Kerr recently put the house on the market, and it found a buyer after 12 days. The removal of the plants “was critical in making it appealing to today’s home buyer,” she said.
The rear yard is in the lee of a neighbor’s massive old oak tree. Over the years, Charlie reduced the area of lawn, assiduously amended the clay soil with regular top dressings of municipal leaf mold and planted every square foot with shade-loving ferns and perennials, such things as epimediums, hostas, heucheras, gingers and the uncommon, yellow-flowering Corydalis lutea. For height and bulk, he planted large shrubs, including viburnums, camellias and oakleaf hydrangeas.
Although this was a collector’s garden, the plants were arranged artistically. Looking at the remaining perimeter beds, you get a sense that he was always tinkering back there, lifting, replanting, dividing and finding ways to add to the medley. Dronenburg said the rescuers lifted a slow-growing bulb named a crinum that was three feet across and must have been in the ground for 20 years. Its clusters of lilylike blooms must have been striking to behold.
The front garden was like being on another planet. Charlie had been taken by the desert flora of Arizona and was growing oddities that weren’t supposed to flourish or even survive in the summer-humid and winter-frigid climate of Washington.
But he lived on a street named Flower Avenue, in the Highland View neighborhood north of Takoma Park, and if the agaves, yuccas and opuntias had been puppies, they would have rolled over for him.
The several Yucca rostrata in particular were hard to miss. This is a fine-textured yucca from Texas that forms a large sphere of spiky leaves. After many years, the sphere is held aloft on a trunk. Charlie’s had grown to about eight feet, which is a phenomenal height in Maryland. Hirsh also pointed out Yucca gloriosa, a plant you see in the Carolinas and Florida but not much up here. The treasures included well-established prickly pears, now in lovely yellow bloom, an Agave Parryi, native to the Southwest and Mexico, and an agave relative named Dasylirion.
Charlie’s longtime neighbor Nancy Weber said that before he retired a few years ago, he would start the day with a cup of coffee and peruse his shade garden. After his retirement, virtually all his spare time was spent tending his plants. “He said he could get out there and work for hours, and it would seem to him he had only been outside for a short period of time,” said his sister, who lives in Hamilton, Ohio.
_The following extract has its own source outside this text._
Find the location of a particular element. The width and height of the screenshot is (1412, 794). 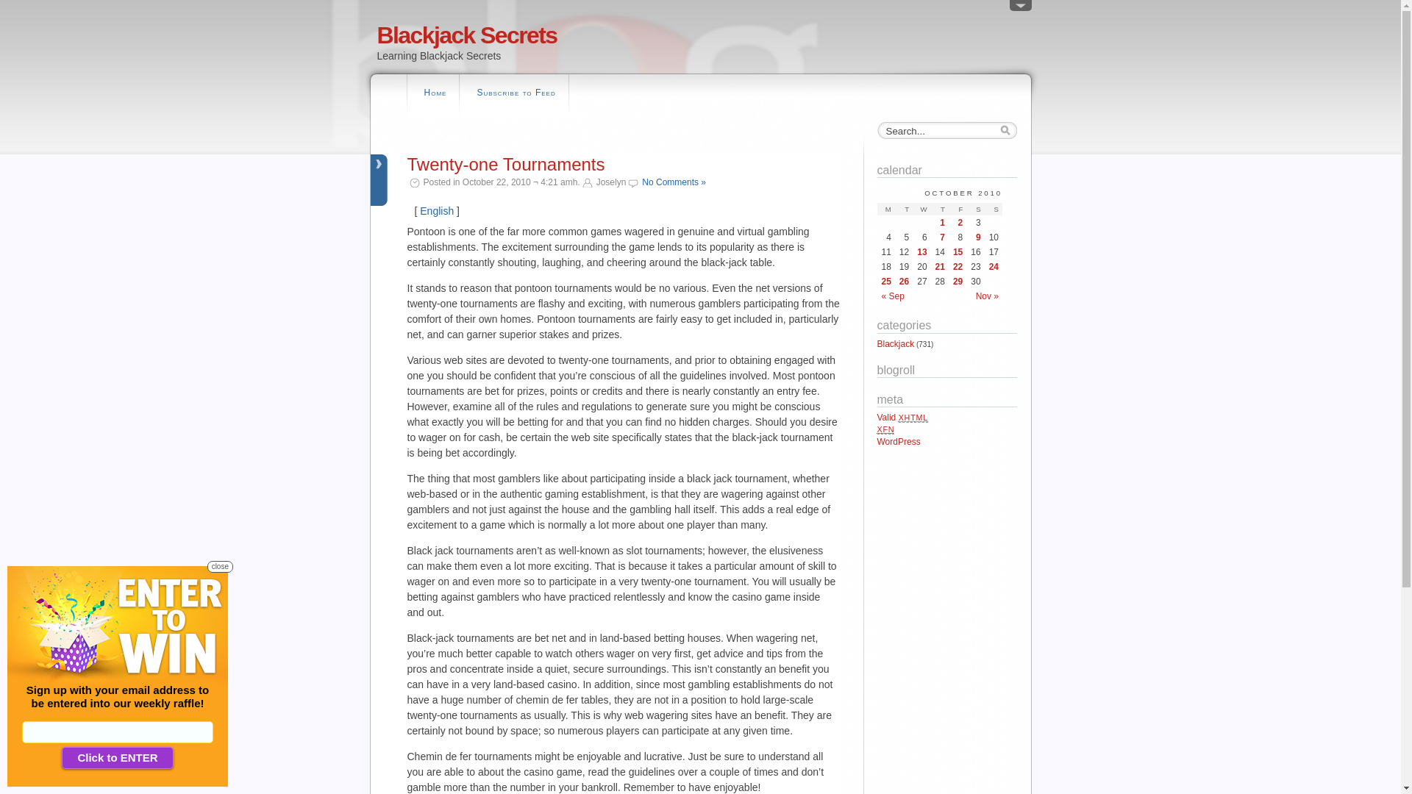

Neighbors remember Charlie as an intensely private guy, but wittingly or not, he connected himself to the greater world with his garden. People would drive by and leave empty plant pots for him to use. Along with his palmlike succulents, he was a familiar sight on Flower Avenue, talking to neighbors and strangers alike about his plants, but about nothing else.
“A lot of people felt they knew Charlie,” said neighbor Andrew Eisel, who was helping with the plant salvage on a recent hot Sunday morning. “As this process has been going on, people have said, ‘Oh no, what’s going on?’ Everyone had this attachment to Charlie and the house even though they didn’t know him personally.”
A few minutes earlier, Donna Kerr showed up to see how the digging was going. “She wasn’t willing to commit mass planticide,” said Dronenburg. “This way there will be dozens of people who never knew Charlie but will remember him kindly.”